The decision by Caterpillar to exit the heavy-duty truck engine business in 2010 “shows just how dedicated one must be to this industry and to investing in the engine technology needed to weather the incredible [emissions] challenges posed by EPA in this decade,” according to Dennis Slagle, the new president & CEO of Mack Trucks Inc

The decision by Caterpillar to exit the heavy-duty truck engine business in 2010 “shows just how dedicated one must be to this industry and to investing in the engine technology needed to weather the incredible [emissions] challenges posed by EPA in this decade,” according to Dennis Slagle, the new president & CEO of Mack Trucks Inc.

“You have to be prepared to send millions and millions to create products that meet [EPA emissions requirements] and still meet customer expectations,” Slagle told FleetOwner.
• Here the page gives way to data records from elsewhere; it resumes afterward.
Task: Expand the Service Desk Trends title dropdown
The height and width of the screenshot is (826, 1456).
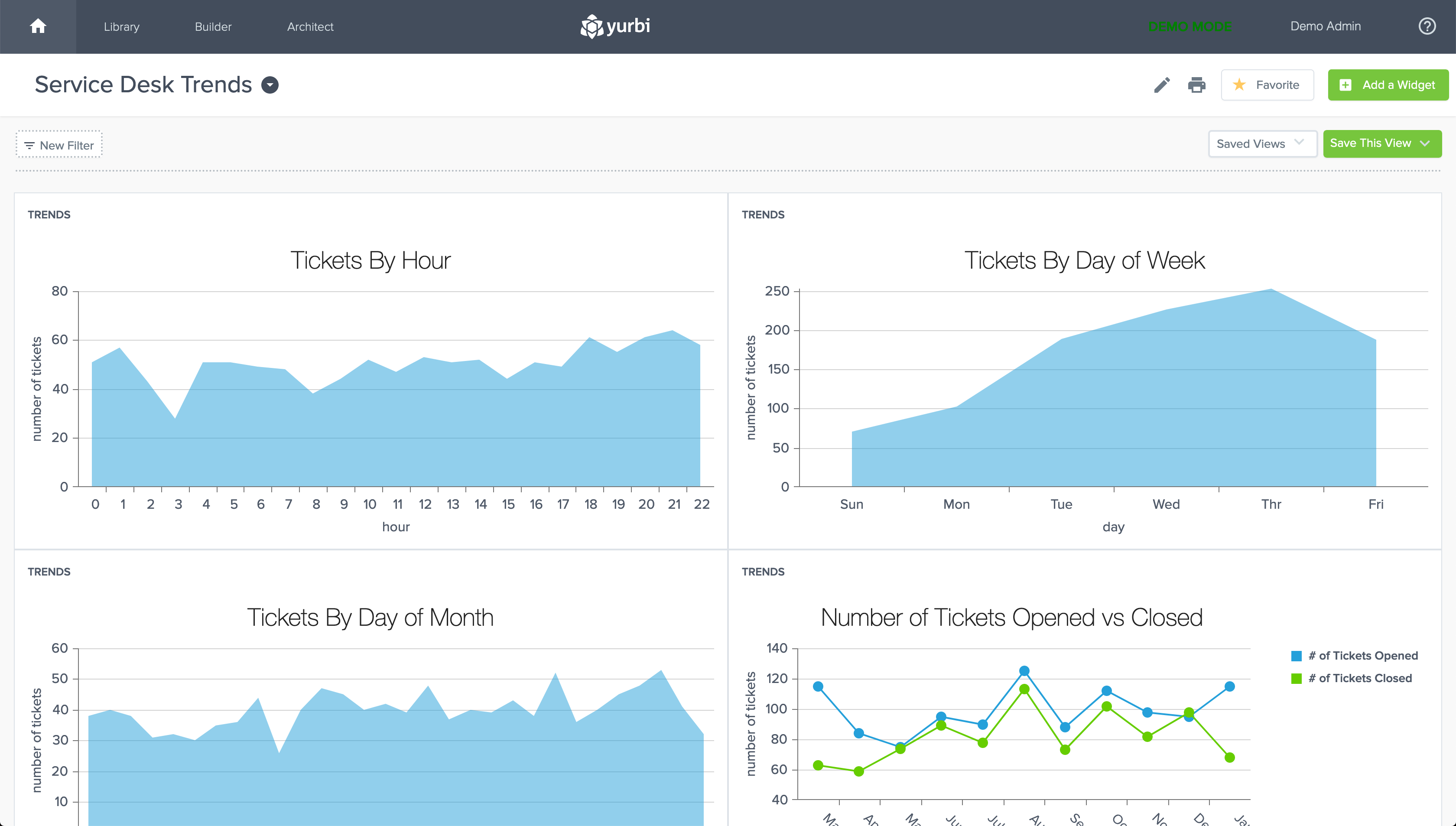Action: [270, 85]
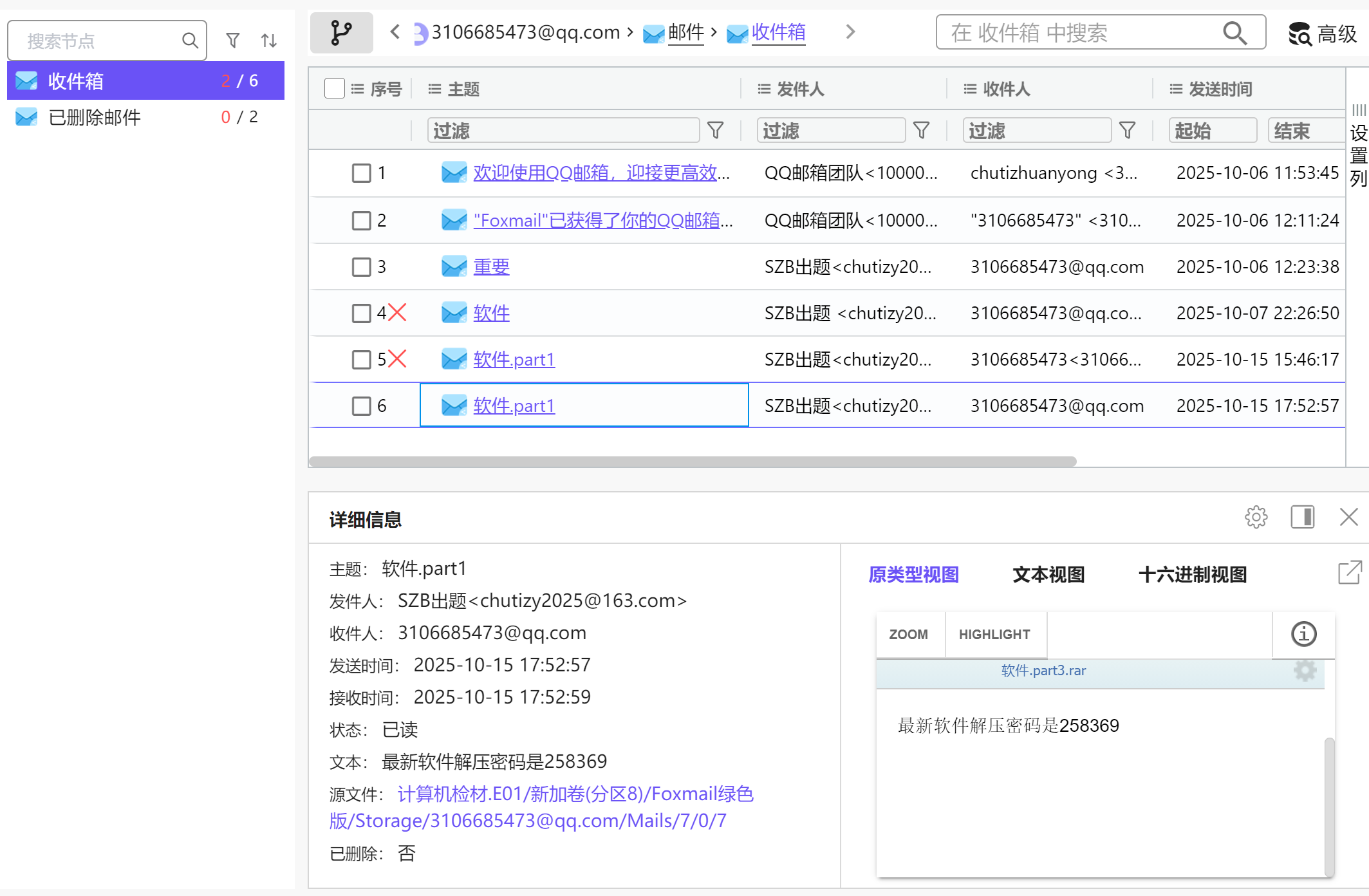Screen dimensions: 1369x896
Task: Switch to 十六进制视图 tab
Action: point(1192,574)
Mack and its sister company Volvo Trucks North America (VTNA) produce proprietary 11-, 13- and 16-liter diesels at a former Mack engine plant in Hagerstown, MD. All three platforms will use selective catalytic reduction (SCR) technology to meet 2010 emissions standards, “and we’ve very comfortable with that technology,” Slagle said, pointing out that Volvo is the world’s largest manufacturer of heavy-duty diesels and has successfully used SCR in Europe for some time.

Although Volvo will also offer the Cummins ISX non-SCR engine option in its trucks, Mack will stick with just its own diesel. “The Mack strategy has always been (to use) a Mack engine,” Slagle said. “That’s our heritage and we’re sticking with it.”

Formerly head of Volvo’s North American construction equipment business, Slagle said, “I have a healthy respect for Cat and take no joy in their decision” to shut down operations as an independent heavy-duty engine supplier. “However, it does validate our approach at Mack as an integrated truck builder. We adopted vertical integration from the beginning, and it looks like other truck makers are now moving towards the same strategy.”

The Cat engine decision also removes engine manufacturing capacity in the North American market. “Those that continue with 2010 engines will have the opportunity to expand [market share],” Slagle said. “We just have to persuade those Cat users to come our way.”

Along with its engine decision, Caterpillar also announced that it would enter the truck market with a service-service truck built by its new partner Navistar and marketed through the Cat construction equipment dealer network. Mach has traditionally been a major truck provider in construction markets, but “it would be very dangerous not to take [Cat] seriously,” Slagle said. “The bottom line, though, is that whatever Cat does will only make us better – more focused and more determined to defend our ground.”